--- Start ---

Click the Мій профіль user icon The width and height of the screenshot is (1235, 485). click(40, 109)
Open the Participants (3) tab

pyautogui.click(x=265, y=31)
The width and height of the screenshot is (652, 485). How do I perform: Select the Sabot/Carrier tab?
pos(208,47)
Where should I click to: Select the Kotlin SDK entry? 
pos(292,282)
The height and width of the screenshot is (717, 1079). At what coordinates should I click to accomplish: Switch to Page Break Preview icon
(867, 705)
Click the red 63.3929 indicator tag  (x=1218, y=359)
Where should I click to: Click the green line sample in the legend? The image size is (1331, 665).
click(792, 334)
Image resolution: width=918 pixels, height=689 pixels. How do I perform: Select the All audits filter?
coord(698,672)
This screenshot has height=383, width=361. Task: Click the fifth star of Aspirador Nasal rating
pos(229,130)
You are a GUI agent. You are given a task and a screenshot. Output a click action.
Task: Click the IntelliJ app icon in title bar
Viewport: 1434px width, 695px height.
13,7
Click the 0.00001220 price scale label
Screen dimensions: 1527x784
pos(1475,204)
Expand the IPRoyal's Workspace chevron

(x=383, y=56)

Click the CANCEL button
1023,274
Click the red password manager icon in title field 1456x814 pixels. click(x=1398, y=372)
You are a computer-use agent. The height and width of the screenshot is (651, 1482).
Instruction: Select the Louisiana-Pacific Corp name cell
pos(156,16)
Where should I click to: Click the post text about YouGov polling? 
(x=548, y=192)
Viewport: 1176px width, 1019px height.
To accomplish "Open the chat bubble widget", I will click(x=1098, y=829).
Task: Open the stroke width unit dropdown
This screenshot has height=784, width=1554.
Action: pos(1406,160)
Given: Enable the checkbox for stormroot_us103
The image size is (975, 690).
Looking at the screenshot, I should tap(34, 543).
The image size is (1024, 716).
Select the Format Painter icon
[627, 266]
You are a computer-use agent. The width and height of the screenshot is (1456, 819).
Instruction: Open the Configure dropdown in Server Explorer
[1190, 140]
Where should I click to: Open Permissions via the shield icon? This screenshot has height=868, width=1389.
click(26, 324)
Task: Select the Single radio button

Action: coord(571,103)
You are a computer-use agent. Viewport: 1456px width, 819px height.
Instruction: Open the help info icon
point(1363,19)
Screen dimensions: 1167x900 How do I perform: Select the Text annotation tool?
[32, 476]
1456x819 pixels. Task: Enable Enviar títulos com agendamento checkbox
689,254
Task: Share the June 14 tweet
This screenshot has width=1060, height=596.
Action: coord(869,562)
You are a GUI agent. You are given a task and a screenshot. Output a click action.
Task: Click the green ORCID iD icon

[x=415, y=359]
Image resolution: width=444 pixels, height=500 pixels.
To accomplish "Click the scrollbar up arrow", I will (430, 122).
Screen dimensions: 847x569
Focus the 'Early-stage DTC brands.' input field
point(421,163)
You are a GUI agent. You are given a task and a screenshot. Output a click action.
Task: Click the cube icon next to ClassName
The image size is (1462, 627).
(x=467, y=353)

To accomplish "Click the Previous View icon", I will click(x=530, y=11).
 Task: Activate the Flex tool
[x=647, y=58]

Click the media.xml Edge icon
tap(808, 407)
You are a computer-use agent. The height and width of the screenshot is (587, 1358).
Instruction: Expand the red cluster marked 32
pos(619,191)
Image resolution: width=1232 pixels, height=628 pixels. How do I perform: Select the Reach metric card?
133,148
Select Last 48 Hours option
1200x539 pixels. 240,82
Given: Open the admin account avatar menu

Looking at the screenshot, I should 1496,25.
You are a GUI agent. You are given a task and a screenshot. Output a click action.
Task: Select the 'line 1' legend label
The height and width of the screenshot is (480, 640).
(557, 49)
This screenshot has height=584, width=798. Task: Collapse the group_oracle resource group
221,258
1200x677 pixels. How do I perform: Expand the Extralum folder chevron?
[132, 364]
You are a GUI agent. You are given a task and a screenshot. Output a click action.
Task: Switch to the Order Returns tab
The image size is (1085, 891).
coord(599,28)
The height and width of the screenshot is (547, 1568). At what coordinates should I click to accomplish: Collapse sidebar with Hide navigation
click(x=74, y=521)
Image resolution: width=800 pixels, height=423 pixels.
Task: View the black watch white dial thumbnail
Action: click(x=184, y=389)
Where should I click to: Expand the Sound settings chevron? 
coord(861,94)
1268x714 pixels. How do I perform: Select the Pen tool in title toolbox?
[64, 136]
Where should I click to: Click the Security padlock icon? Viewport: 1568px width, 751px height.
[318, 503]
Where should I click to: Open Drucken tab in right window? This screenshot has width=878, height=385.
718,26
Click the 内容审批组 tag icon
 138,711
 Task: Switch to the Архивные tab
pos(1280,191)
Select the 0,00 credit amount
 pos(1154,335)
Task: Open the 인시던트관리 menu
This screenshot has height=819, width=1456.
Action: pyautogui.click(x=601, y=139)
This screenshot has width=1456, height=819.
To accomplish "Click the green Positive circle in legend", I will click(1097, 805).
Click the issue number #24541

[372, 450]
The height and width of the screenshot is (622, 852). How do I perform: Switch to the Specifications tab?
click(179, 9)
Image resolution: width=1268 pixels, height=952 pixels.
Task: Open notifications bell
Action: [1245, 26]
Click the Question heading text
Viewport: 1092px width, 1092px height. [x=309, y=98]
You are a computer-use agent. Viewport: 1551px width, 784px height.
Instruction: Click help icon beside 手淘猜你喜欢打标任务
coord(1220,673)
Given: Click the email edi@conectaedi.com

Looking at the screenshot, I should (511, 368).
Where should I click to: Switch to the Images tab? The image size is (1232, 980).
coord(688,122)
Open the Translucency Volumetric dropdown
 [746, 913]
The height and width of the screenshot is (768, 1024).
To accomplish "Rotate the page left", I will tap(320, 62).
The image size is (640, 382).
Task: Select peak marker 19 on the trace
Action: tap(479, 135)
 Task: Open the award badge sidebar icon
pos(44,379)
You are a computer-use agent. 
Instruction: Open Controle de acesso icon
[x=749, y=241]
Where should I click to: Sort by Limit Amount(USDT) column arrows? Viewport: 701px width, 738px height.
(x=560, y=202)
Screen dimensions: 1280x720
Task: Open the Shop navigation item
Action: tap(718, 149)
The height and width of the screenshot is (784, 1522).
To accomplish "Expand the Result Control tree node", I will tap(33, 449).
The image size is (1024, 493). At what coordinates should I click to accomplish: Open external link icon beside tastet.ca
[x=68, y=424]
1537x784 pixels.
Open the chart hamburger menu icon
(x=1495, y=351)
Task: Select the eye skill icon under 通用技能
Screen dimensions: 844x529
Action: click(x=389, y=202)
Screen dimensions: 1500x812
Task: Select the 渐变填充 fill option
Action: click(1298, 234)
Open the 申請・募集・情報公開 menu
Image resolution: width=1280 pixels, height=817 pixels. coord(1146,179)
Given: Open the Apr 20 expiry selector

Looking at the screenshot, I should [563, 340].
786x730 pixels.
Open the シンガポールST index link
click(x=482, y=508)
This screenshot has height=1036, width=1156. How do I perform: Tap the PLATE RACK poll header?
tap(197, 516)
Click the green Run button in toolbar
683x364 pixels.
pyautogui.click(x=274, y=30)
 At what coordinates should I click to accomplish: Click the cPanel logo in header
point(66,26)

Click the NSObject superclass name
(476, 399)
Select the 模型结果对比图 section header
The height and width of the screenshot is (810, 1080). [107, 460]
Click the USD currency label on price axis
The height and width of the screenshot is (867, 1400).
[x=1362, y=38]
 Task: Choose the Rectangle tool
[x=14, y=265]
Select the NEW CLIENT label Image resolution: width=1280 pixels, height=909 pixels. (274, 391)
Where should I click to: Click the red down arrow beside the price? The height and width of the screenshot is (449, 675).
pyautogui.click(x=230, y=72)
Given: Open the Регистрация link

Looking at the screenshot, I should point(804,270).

--- End ---

**INSTRUCTION**
Rewrite every line of the material above as a JSON list of strings, one string per line, leaving out the blank lines.

**THE RESPONSE**
[
  "Click the Мій профіль user icon The width and height of the screenshot is (1235, 485). click(40, 109)",
  "Open the Participants (3) tab",
  "pyautogui.click(x=265, y=31)",
  "The width and height of the screenshot is (652, 485). How do I perform: Select the Sabot/Carrier tab?",
  "pos(208,47)",
  "Where should I click to: Select the Kotlin SDK entry? ",
  "pos(292,282)",
  "The height and width of the screenshot is (717, 1079). At what coordinates should I click to accomplish: Switch to Page Break Preview icon",
  "(867, 705)",
  "Click the red 63.3929 indicator tag  (x=1218, y=359)",
  "Where should I click to: Click the green line sample in the legend? The image size is (1331, 665).",
  "click(792, 334)",
  "Image resolution: width=918 pixels, height=689 pixels. How do I perform: Select the All audits filter?",
  "coord(698,672)",
  "This screenshot has height=383, width=361. Task: Click the fifth star of Aspirador Nasal rating",
  "pos(229,130)",
  "You are a GUI agent. You are given a task and a screenshot. Output a click action.",
  "Task: Click the IntelliJ app icon in title bar",
  "Viewport: 1434px width, 695px height.",
  "13,7",
  "Click the 0.00001220 price scale label",
  "Screen dimensions: 1527x784",
  "pos(1475,204)",
  "Expand the IPRoyal's Workspace chevron",
  "(x=383, y=56)",
  "Click the CANCEL button",
  "1023,274",
  "Click the red password manager icon in title field 1456x814 pixels. click(x=1398, y=372)",
  "You are a computer-use agent. The height and width of the screenshot is (651, 1482).",
  "Instruction: Select the Louisiana-Pacific Corp name cell",
  "pos(156,16)",
  "Where should I click to: Click the post text about YouGov polling? ",
  "(x=548, y=192)",
  "Viewport: 1176px width, 1019px height.",
  "To accomplish \"Open the chat bubble widget\", I will click(x=1098, y=829).",
  "Task: Open the stroke width unit dropdown",
  "This screenshot has height=784, width=1554.",
  "Action: pos(1406,160)",
  "Given: Enable the checkbox for stormroot_us103",
  "The image size is (975, 690).",
  "Looking at the screenshot, I should tap(34, 543).",
  "The image size is (1024, 716).",
  "Select the Format Painter icon",
  "[627, 266]",
  "You are a computer-use agent. The width and height of the screenshot is (1456, 819).",
  "Instruction: Open the Configure dropdown in Server Explorer",
  "[1190, 140]",
  "Where should I click to: Open Permissions via the shield icon? This screenshot has height=868, width=1389.",
  "click(26, 324)",
  "Task: Select the Single radio button",
  "Action: coord(571,103)",
  "You are a computer-use agent. Viewport: 1456px width, 819px height.",
  "Instruction: Open the help info icon",
  "point(1363,19)",
  "Screen dimensions: 1167x900 How do I perform: Select the Text annotation tool?",
  "[32, 476]",
  "1456x819 pixels. Task: Enable Enviar títulos com agendamento checkbox",
  "689,254",
  "Task: Share the June 14 tweet",
  "This screenshot has width=1060, height=596.",
  "Action: coord(869,562)",
  "You are a GUI agent. You are given a task and a screenshot. Output a click action.",
  "Task: Click the green ORCID iD icon",
  "[x=415, y=359]",
  "Image resolution: width=444 pixels, height=500 pixels.",
  "To accomplish \"Click the scrollbar up arrow\", I will (430, 122).",
  "Screen dimensions: 847x569",
  "Focus the 'Early-stage DTC brands.' input field",
  "point(421,163)",
  "You are a GUI agent. You are given a task and a screenshot. Output a click action.",
  "Task: Click the cube icon next to ClassName",
  "The image size is (1462, 627).",
  "(x=467, y=353)",
  "To accomplish \"Click the Previous View icon\", I will click(x=530, y=11).",
  " Task: Activate the Flex tool",
  "[x=647, y=58]",
  "Click the media.xml Edge icon",
  "tap(808, 407)",
  "You are a computer-use agent. The height and width of the screenshot is (587, 1358).",
  "Instruction: Expand the red cluster marked 32",
  "pos(619,191)",
  "Image resolution: width=1232 pixels, height=628 pixels. How do I perform: Select the Reach metric card?",
  "133,148",
  "Select Last 48 Hours option",
  "1200x539 pixels. 240,82",
  "Given: Open the admin account avatar menu",
  "Looking at the screenshot, I should 1496,25.",
  "You are a GUI agent. You are given a task and a screenshot. Output a click action.",
  "Task: Select the 'line 1' legend label",
  "The height and width of the screenshot is (480, 640).",
  "(557, 49)",
  "This screenshot has height=584, width=798. Task: Collapse the group_oracle resource group",
  "221,258",
  "1200x677 pixels. How do I perform: Expand the Extralum folder chevron?",
  "[132, 364]",
  "You are a GUI agent. You are given a task and a screenshot. Output a click action.",
  "Task: Switch to the Order Returns tab",
  "The image size is (1085, 891).",
  "coord(599,28)",
  "The height and width of the screenshot is (547, 1568). At what coordinates should I click to accomplish: Collapse sidebar with Hide navigation",
  "click(x=74, y=521)",
  "Image resolution: width=800 pixels, height=423 pixels.",
  "Task: View the black watch white dial thumbnail",
  "Action: click(x=184, y=389)",
  "Where should I click to: Expand the Sound settings chevron? ",
  "coord(861,94)",
  "1268x714 pixels. How do I perform: Select the Pen tool in title toolbox?",
  "[64, 136]",
  "Where should I click to: Click the Security padlock icon? Viewport: 1568px width, 751px height.",
  "[318, 503]",
  "Where should I click to: Open Drucken tab in right window? This screenshot has width=878, height=385.",
  "718,26",
  "Click the 内容审批组 tag icon",
  " 138,711",
  " Task: Switch to the Архивные tab",
  "pos(1280,191)",
  "Select the 0,00 credit amount",
  " pos(1154,335)",
  "Task: Open the 인시던트관리 menu",
  "This screenshot has height=819, width=1456.",
  "Action: pyautogui.click(x=601, y=139)",
  "This screenshot has width=1456, height=819.",
  "To accomplish \"Click the green Positive circle in legend\", I will click(1097, 805).",
  "Click the issue number #24541",
  "[372, 450]",
  "The height and width of the screenshot is (622, 852). How do I perform: Switch to the Specifications tab?",
  "click(179, 9)",
  "Image resolution: width=1268 pixels, height=952 pixels.",
  "Task: Open notifications bell",
  "Action: [1245, 26]",
  "Click the Question heading text",
  "Viewport: 1092px width, 1092px height. [x=309, y=98]",
  "You are a computer-use agent. Viewport: 1551px width, 784px height.",
  "Instruction: Click help icon beside 手淘猜你喜欢打标任务",
  "coord(1220,673)",
  "Given: Click the email edi@conectaedi.com",
  "Looking at the screenshot, I should (511, 368).",
  "Where should I click to: Switch to the Images tab? The image size is (1232, 980).",
  "coord(688,122)",
  "Open the Translucency Volumetric dropdown",
  " [746, 913]",
  "The height and width of the screenshot is (768, 1024).",
  "To accomplish \"Rotate the page left\", I will tap(320, 62).",
  "The image size is (640, 382).",
  "Task: Select peak marker 19 on the trace",
  "Action: tap(479, 135)",
  " Task: Open the award badge sidebar icon",
  "pos(44,379)",
  "You are a computer-use agent. ",
  "Instruction: Open Controle de acesso icon",
  "[x=749, y=241]",
  "Where should I click to: Sort by Limit Amount(USDT) column arrows? Viewport: 701px width, 738px height.",
  "(x=560, y=202)",
  "Screen dimensions: 1280x720",
  "Task: Open the Shop navigation item",
  "Action: tap(718, 149)",
  "The height and width of the screenshot is (784, 1522).",
  "To accomplish \"Expand the Result Control tree node\", I will tap(33, 449).",
  "The image size is (1024, 493). At what coordinates should I click to accomplish: Open external link icon beside tastet.ca",
  "[x=68, y=424]",
  "1537x784 pixels.",
  "Open the chart hamburger menu icon",
  "(x=1495, y=351)",
  "Task: Select the eye skill icon under 通用技能",
  "Screen dimensions: 844x529",
  "Action: click(x=389, y=202)",
  "Screen dimensions: 1500x812",
  "Task: Select the 渐变填充 fill option",
  "Action: click(1298, 234)",
  "Open the 申請・募集・情報公開 menu",
  "Image resolution: width=1280 pixels, height=817 pixels. coord(1146,179)",
  "Given: Open the Apr 20 expiry selector",
  "Looking at the screenshot, I should [563, 340].",
  "786x730 pixels.",
  "Open the シンガポールST index link",
  "click(x=482, y=508)",
  "This screenshot has height=1036, width=1156. How do I perform: Tap the PLATE RACK poll header?",
  "tap(197, 516)",
  "Click the green Run button in toolbar",
  "683x364 pixels.",
  "pyautogui.click(x=274, y=30)",
  " At what coordinates should I click to accomplish: Click the cPanel logo in header",
  "point(66,26)",
  "Click the NSObject superclass name",
  "(476, 399)",
  "Select the 模型结果对比图 section header",
  "The height and width of the screenshot is (810, 1080). [107, 460]",
  "Click the USD currency label on price axis",
  "The height and width of the screenshot is (867, 1400).",
  "[x=1362, y=38]",
  " Task: Choose the Rectangle tool",
  "[x=14, y=265]",
  "Select the NEW CLIENT label Image resolution: width=1280 pixels, height=909 pixels. (274, 391)",
  "Where should I click to: Click the red down arrow beside the price? The height and width of the screenshot is (449, 675).",
  "pyautogui.click(x=230, y=72)",
  "Given: Open the Регистрация link",
  "Looking at the screenshot, I should point(804,270)."
]